A similar protective effect of TAM on ovarian reserve was also observed by others. Mahran and colleagues demonstrated improved fertility and expanded follicular reserves when using TAM as a countermeasure for ovarian toxicity resulting from therapeutic irradiation in rats [2]. Mechanistically, the most salient feature of this study was the finding that insulin growth factor-1 (IGF-1) receptor was upregulated in the ovary in response to TAM. IGF-1 has been shown previously to play a role in early stage follicle survival in human [42] as well as stimulating granulosa cell function in human and rodents [43, 44]. In addition, IGF-1 is upregulated by ionizing radiation in other tissues [45, 46], but the necessity of this pathway for follicular rescue with TAM remains unknown.

Mechanisms of SERM Action

TAM and other SERMs have a complex and only partially understood mechanism of selective, tissue-specific activation or inhibition of estrogen signaling. The current working model of SERM action and selectivity [47] encompasses 1) competition with endogenous estrogens for ER binding sites, 2) differential affinity and effect of ER isoforms α and β, with α being generally proliferative and β signaling less so, and 3) formation of an altered conformation of the bound receptor in comparison to the natural estrogen ligand leading to altered affinity for estrogen response elements on regulated genes and/or altered recruitment of ER coactivators (for estrogenic SERM actions) or corepressors (for antiestrogenic SERM actions).
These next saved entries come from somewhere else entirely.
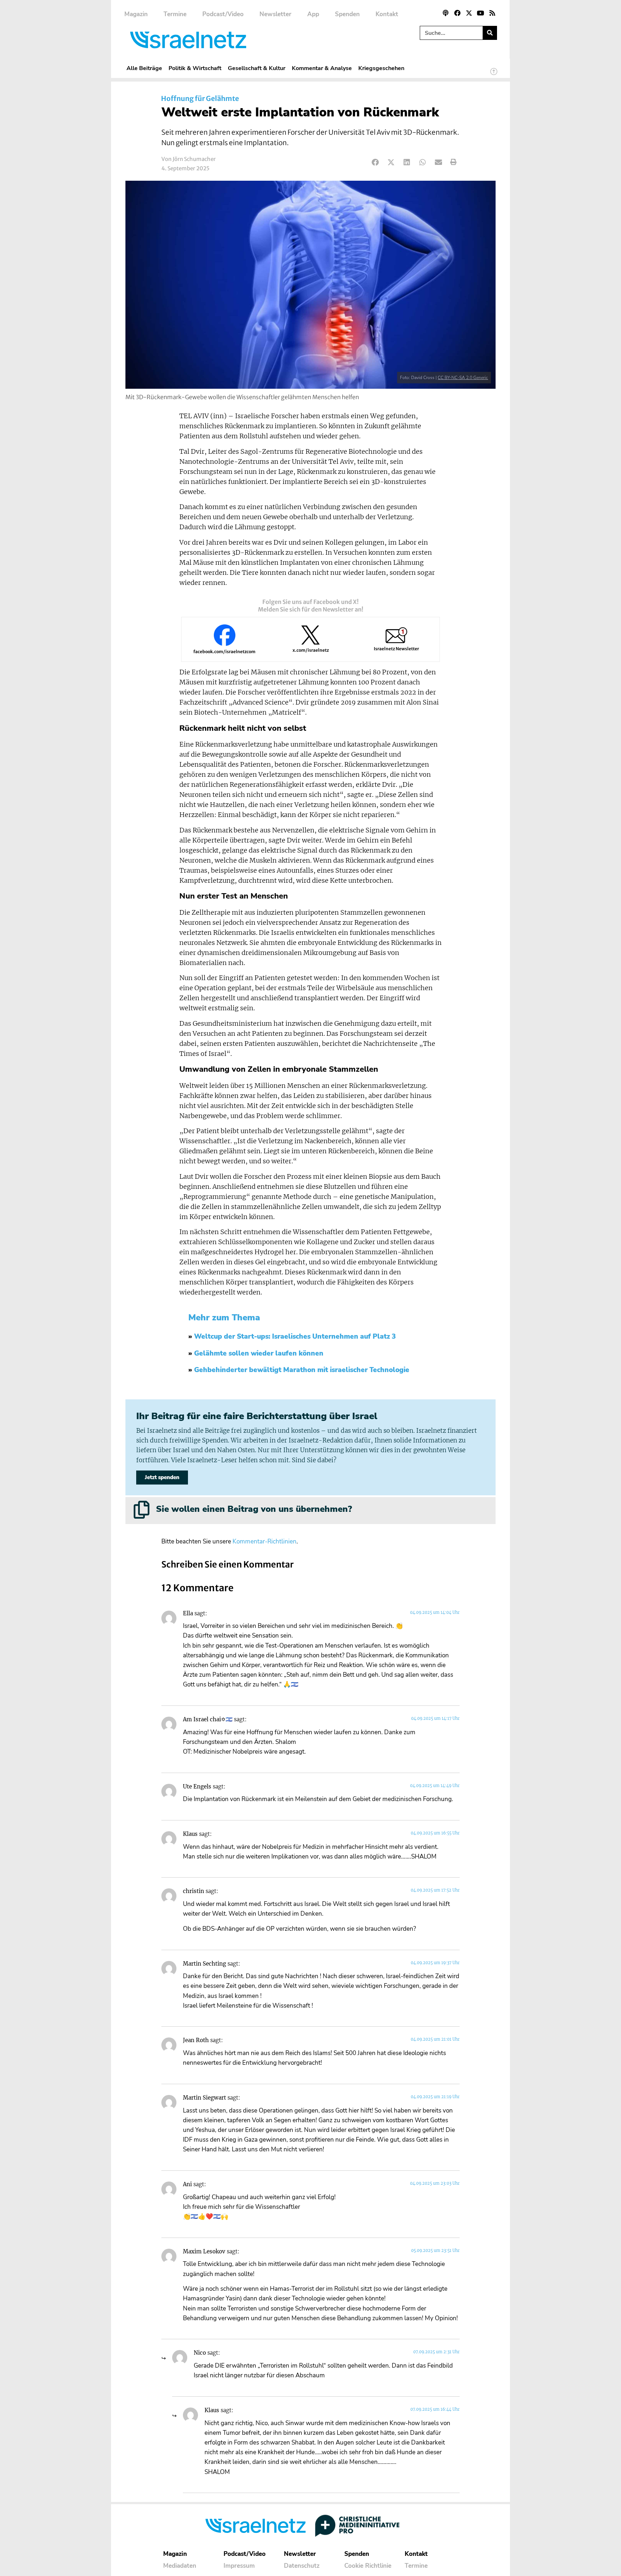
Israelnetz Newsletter (396, 648)
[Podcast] (445, 13)
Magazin (136, 14)
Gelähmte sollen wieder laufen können (258, 1353)
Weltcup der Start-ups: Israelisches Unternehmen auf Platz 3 (295, 1336)
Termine (175, 14)
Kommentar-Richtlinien (264, 1541)
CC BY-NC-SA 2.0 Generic (463, 377)
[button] (375, 162)
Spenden (347, 14)
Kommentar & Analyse (322, 68)
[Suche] (490, 33)
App (313, 14)
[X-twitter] (469, 13)
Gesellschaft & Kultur (256, 68)
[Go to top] (493, 75)
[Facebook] (457, 13)
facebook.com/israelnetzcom (224, 651)
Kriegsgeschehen (381, 68)
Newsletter (275, 14)
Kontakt (387, 14)
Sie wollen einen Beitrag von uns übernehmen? (254, 1509)
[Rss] (492, 13)
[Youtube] (480, 13)
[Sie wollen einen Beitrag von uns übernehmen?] (142, 1510)
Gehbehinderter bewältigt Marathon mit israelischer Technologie (301, 1370)
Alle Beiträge (144, 68)
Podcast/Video (223, 14)
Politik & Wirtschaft (195, 68)
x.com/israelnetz (311, 650)
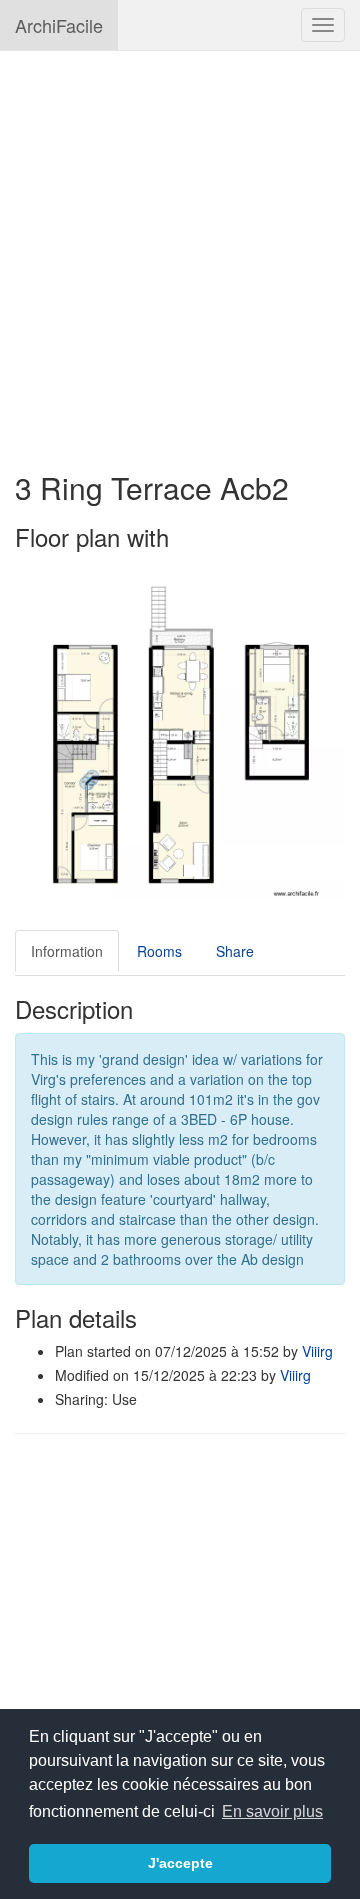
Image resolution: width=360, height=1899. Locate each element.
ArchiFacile (59, 25)
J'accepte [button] (180, 1863)
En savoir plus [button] (272, 1811)
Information (67, 951)
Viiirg (317, 1351)
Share (235, 951)
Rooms (159, 951)
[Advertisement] (180, 251)
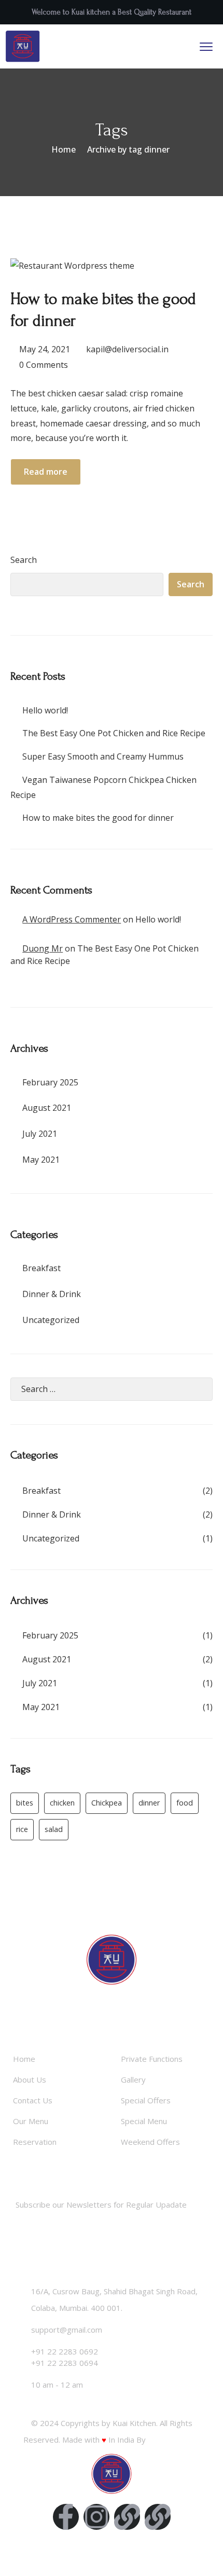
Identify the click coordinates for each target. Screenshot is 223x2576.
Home (63, 149)
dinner (149, 1803)
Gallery (133, 2079)
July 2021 (39, 1133)
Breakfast (41, 1268)
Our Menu (30, 2121)
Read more (45, 471)
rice (22, 1829)
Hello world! (45, 710)
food (184, 1803)
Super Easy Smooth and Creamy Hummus (103, 756)
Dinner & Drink (51, 1294)
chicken (62, 1803)
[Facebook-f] (66, 2517)
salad (54, 1829)
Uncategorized (50, 1320)
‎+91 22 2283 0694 (64, 2363)
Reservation (35, 2142)
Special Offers (146, 2100)
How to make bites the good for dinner (98, 817)
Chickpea (106, 1803)
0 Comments (43, 364)
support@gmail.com (66, 2329)
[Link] (127, 2517)
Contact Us (32, 2100)
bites (24, 1803)
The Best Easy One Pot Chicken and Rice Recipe (113, 733)
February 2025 (50, 1082)
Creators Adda (174, 2439)
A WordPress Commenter (71, 919)
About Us (29, 2079)
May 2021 (41, 1159)
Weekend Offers (150, 2142)
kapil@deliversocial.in (127, 349)
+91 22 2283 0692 (64, 2351)
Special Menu (144, 2121)
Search (23, 560)
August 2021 (46, 1107)
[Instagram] (96, 2517)
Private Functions (152, 2059)
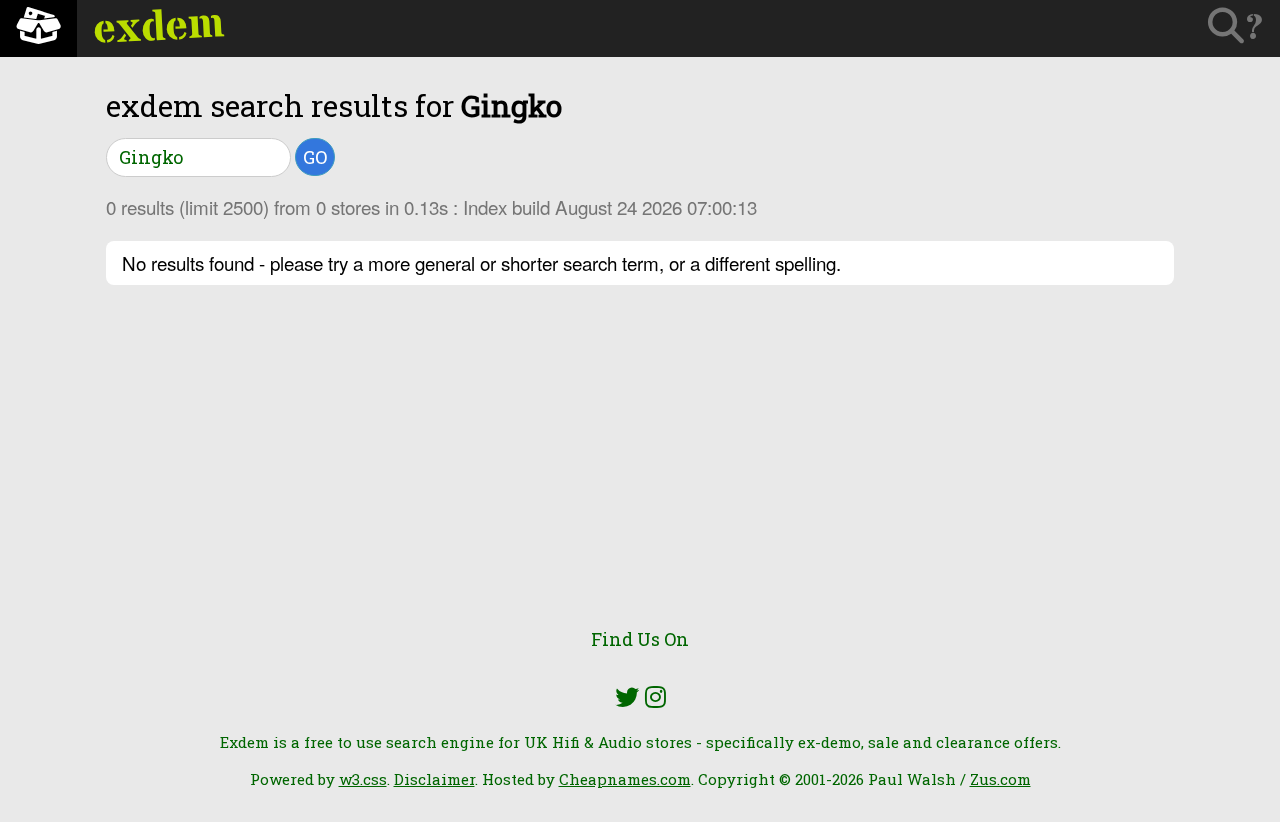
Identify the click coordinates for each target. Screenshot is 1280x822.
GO (315, 157)
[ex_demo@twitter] (627, 697)
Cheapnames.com (625, 779)
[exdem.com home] (38, 28)
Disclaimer (434, 779)
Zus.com (1000, 779)
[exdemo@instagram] (655, 697)
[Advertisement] (640, 468)
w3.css (363, 779)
Of course, it follows that the action of a SERM upon a particular cell type or organ is determined in large part by the complement of ER isoforms, ERE polymorphisms, corepressor, and coactivator plentitude or scarcity and existing concentrations of endogenous estrogens. TAM is largely antiestrogenic in breast tissue while exerting agonistic estrogen-like actions on bone and in the uterus [48]. The impact of TAM on ovarian estrogen signaling is particularly complex because any direct ovarian action is combined with increased gonadotropin stimuli in premenopausal females due to loss of hypothalamic estrogen feedback signaling and because local concentrations of estrogens are remarkably high in the premenopausal ovary [49].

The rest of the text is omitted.